Angry small businesses began contacting their legislators and DOR. Rep. Mac Toole of Lexington County engaged DOR personnel in a series of conversations expressing his and other top House members’ displeasure of the DOR ambush of small businesses. The issue was serious enough for the discussions even to include a possible special legislative session if DOR didn’t take action now to suspend its efforts to collect the tax.
While we wait for official word from DOR, we need to thank Mr. Toole for his quick and vigorous actions to defend small businesses.
But even if DOR finally does the right thing, there are some questions that need to be explored.
Why did DOR take so long to interpret a 2005 tax law to mean that businesses providing service contracts should be collecting sales tax? Apparently this decision was made sometime after 2005, probably 2008.

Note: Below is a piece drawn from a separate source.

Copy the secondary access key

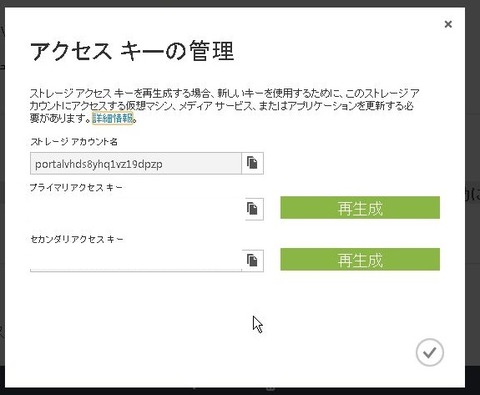point(252,260)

The word is that some bright person advanced the idea that DOR was missing a lot of sales tax if the 2005 was interpreted in a special way. The possibility of “found” revenue was important to DOR because the General Assembly had instructed DOR to increase tax revenue by $100 million after legislators were told that a lot of regular sales tax was not being collected.
But DOR needed to test out this new revenue generating plan. B.J. Rodgers became DOR’s guinea pig. When an Administrative Law Judge ruled in DOR’s favor recently saying that B.J. owed $42,000 in back sales taxes she had not collected, DOR was off to the races trying to collect from other small businesses.
So where is Governor Mark Sanford, who oversees DOR, in this story? Apparently still AWOL according to sources. I’m sure he’ll try to take credit for protecting small businesses from this taxing situation—one that happened right under his nose by his DOR.